Cars are by now a hard to reverse environmental and urban planning disaster across the world. We are stuck with them. As a mode of transport it has grown uncontrollably at the expense of all others (except the airplane) and practically everything has been shaped to accomodate it.
Reversing that development, limiting car traffic to where its really needed is like trying to perform a complete heart and arteries transplant on a living person. Even if there was a will (which there is not) it is not clear if there is a way.
In the best scenario it will be an excruciatingly long transformation (~50 yr) as car oriented cities (or city sections) get slowly deprecated and the car-free or car-lite segments become more desirable, more livable.
It's a gradual process, and part of the problem is actually embedded on your analogy, it's not like perform a heart and artery transplant, because there's no single action that can solve the problem, but years, and years of multiple, small and large initiatives, to make car dependency goes down.
What is your point even? Population? Sprawl?
Odense has a total area of 30 square miles.
Carson City Nevada has a total area of 150 square miles and has a population of 50k.
Demark has an area of 16k square miles. Nevada has an area of 110k square miles.
So yes. The United States and other large countries do in fact operate off of different rules than small European countries.

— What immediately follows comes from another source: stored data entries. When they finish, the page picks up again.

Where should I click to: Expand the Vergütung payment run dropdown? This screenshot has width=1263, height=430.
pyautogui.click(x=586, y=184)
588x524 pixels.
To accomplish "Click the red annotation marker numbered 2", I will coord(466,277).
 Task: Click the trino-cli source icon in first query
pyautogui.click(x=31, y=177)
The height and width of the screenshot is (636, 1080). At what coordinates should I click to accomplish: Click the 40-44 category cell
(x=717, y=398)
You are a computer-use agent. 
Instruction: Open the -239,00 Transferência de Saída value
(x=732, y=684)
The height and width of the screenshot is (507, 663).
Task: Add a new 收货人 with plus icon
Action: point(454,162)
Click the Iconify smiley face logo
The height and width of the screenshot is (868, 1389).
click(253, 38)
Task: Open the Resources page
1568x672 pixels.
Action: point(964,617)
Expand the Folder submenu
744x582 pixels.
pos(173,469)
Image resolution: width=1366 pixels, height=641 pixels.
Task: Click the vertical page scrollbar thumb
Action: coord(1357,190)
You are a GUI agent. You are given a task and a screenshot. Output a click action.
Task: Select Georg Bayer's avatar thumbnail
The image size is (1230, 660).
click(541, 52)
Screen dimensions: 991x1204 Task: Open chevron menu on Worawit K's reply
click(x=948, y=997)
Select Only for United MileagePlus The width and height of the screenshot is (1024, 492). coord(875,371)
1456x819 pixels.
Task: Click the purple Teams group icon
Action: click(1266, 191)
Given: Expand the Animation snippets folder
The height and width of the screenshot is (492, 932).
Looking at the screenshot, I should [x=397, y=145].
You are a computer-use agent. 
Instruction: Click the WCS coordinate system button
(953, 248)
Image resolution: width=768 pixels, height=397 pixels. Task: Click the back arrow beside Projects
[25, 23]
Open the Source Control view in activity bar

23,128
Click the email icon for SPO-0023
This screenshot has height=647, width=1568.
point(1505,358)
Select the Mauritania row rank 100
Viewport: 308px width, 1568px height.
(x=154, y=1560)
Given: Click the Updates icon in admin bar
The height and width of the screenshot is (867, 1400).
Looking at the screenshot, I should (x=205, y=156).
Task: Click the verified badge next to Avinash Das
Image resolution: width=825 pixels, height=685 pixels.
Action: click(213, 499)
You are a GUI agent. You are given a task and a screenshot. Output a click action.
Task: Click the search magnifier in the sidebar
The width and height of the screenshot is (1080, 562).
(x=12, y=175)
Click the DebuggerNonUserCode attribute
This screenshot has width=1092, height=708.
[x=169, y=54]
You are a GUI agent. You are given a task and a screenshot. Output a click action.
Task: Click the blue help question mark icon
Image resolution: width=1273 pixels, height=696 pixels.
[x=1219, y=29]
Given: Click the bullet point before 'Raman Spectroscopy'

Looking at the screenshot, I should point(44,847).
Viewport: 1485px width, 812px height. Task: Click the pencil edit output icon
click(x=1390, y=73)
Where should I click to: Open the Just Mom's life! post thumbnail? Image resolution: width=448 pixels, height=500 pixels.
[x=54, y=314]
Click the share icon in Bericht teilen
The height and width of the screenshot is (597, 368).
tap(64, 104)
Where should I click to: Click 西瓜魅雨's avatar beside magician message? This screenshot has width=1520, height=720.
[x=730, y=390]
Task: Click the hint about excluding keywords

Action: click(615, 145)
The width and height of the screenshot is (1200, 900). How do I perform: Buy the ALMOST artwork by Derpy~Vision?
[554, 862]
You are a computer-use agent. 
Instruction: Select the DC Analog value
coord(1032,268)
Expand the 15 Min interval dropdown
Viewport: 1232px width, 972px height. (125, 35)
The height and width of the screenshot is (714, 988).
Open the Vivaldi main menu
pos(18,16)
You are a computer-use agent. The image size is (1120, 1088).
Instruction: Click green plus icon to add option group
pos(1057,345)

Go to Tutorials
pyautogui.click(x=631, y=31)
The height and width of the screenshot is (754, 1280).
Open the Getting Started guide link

Yeah, there are big areas of country Australia and the US where you need a car to get to anything. This is a good reason to have access to a car for some of the population. It's not a reason for the towns themselves to be built with carparks everywhere, no footpaths, massive outlets distributed far apart, bad public transport that doubles as crisis housing for the local homeless population, no pedestrian safety and comfort features like roadside trees, lawns instead of gardens, and everything else that makes up sterile urban sprawl.